+++ Tekst

ZNIESLAWIENIE

dział poświęcony stosunkom cywilnoprawnym pomiędzy osobami fizycznymi i osobami prawnymi

Postprzez PAPI » N, 8 lip 2007, 15:12

a ja synowi wtedy pokaze jaka odpowiedz ojciec wyslal do sadu "nie ejstem zainteresowany wladza rodzicielska nad maloletnim....". Ja sie o to nie boje ze ojciec kiedys go omota ......ja synowi pokaze wszystko i ukrywac niczego nie bede. A to pozbawienie praw jest po to aby calkowicie sie od niego odciac...zapomniec....
PAPI
 

Postprzez taganka » N, 8 lip 2007, 15:17

a ja synowi wtedy pokaze jaka odpowiedz ojciec wyslal do sadu "nie ejstem zainteresowany wladza rodzicielska nad maloletnim....". Ja sie o to nie boje ze ojciec kiedys go omota ......ja synowi pokaze wszystko i ukrywac niczego nie bede. A to pozbawienie praw jest po to aby calkowicie sie od niego odciac...zapomniec....

++++++
+++ Surowe dane

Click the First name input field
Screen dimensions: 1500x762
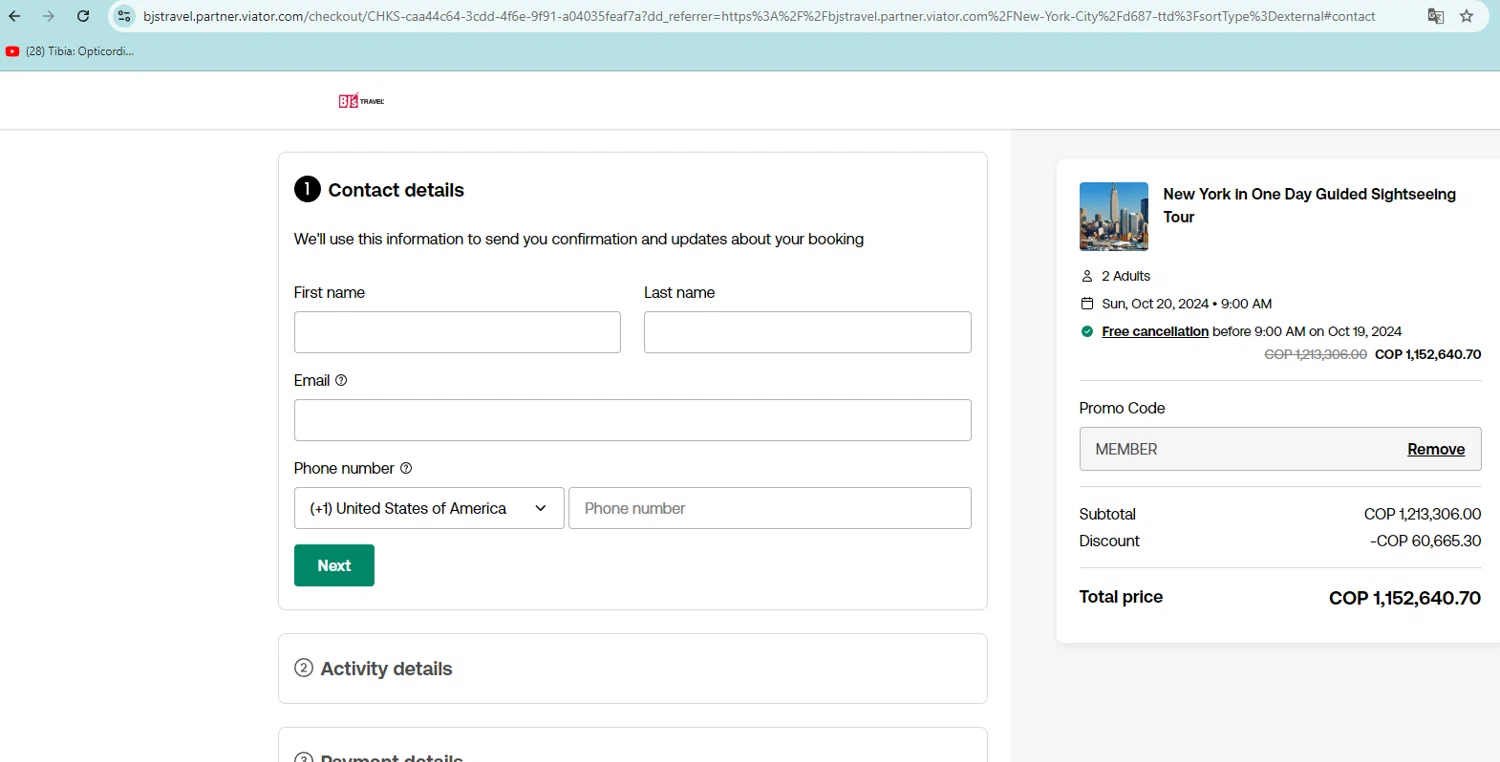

++++++

● Cel zadania
Odpowiedz, proszę, na poniższe pytania na podstawie tekstu:
(a) Jakim stosunkom poświęcony jest dział, w którym znajduje się tekst?
(b) Kto zamieścił wpis o godzinie 15:17?
(c) W jakim celu według wpisu ma nastąpić pozbawienie praw?
Materiał nie ma związku z tekstem.

● Rozwiązanie
(a) Stosunkom cywilnoprawnym pomiędzy osobami fizycznymi i osobami prawnymi.
(b) Użytkownik taganka.
(c) Aby całkowicie odciąć się od ojca i zapomnieć.